• _Work instruction_:
Transcribe exactly the lines that fall between the one holding "Select the green peak data point at week 52" and the one holding "You are a computer-use agent. Screen", inclusive, from the entries below.
*** Input data ***
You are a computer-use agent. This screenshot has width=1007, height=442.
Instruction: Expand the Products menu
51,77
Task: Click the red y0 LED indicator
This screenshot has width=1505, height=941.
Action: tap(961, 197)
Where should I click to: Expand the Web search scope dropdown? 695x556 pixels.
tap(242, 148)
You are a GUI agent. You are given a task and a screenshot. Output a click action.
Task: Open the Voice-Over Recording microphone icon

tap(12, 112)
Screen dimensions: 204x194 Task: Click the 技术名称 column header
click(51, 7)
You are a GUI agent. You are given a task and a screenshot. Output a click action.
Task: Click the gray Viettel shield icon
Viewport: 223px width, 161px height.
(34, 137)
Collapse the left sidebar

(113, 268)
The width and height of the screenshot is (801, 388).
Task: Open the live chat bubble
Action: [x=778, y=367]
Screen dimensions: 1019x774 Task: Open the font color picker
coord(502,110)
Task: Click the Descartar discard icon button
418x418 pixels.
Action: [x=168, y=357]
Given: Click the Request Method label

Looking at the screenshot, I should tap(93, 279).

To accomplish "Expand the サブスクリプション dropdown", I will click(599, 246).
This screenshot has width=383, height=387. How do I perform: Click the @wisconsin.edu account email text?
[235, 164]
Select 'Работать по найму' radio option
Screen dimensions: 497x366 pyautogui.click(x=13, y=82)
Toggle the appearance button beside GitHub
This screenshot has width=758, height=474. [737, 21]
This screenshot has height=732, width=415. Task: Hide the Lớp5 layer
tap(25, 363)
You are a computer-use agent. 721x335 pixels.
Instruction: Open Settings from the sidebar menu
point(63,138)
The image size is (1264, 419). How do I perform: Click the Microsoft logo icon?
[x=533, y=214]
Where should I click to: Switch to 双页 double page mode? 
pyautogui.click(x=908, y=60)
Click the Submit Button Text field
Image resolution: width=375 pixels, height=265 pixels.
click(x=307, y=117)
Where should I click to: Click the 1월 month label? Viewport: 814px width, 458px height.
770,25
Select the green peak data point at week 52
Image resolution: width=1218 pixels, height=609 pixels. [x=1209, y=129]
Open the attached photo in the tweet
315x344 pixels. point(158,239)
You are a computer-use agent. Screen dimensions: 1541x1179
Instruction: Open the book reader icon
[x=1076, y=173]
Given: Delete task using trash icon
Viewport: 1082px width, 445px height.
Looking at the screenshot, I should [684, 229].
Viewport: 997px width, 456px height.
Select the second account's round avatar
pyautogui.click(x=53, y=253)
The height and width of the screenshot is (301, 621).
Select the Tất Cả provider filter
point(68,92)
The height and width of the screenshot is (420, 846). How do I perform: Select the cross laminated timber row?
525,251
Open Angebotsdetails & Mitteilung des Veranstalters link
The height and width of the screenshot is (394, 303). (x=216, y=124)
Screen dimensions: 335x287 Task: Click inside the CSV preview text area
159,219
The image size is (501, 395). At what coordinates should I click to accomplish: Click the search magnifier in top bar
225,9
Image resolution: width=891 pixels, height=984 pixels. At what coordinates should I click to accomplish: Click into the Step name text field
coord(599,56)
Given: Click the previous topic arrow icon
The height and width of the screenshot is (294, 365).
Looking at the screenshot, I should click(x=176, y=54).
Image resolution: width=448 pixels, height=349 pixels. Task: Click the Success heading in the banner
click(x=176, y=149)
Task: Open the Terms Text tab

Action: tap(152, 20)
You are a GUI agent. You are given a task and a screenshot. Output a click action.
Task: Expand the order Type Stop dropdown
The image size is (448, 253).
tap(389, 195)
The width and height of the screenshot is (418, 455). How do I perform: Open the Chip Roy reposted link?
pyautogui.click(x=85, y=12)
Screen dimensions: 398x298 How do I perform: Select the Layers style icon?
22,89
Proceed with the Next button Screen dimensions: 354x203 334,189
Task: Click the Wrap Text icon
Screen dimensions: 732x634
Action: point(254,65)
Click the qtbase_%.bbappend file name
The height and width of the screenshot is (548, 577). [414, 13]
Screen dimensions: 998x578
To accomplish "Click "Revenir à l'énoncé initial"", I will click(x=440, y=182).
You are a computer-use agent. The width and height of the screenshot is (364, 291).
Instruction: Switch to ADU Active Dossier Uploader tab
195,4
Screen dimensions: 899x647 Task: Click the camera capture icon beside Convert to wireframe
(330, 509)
***
• _Task output_:
Select the green peak data point at week 52
Image resolution: width=1218 pixels, height=609 pixels. [x=1209, y=129]
Open the attached photo in the tweet
315x344 pixels. point(158,239)
You are a computer-use agent. Screen dimensions: 1541x1179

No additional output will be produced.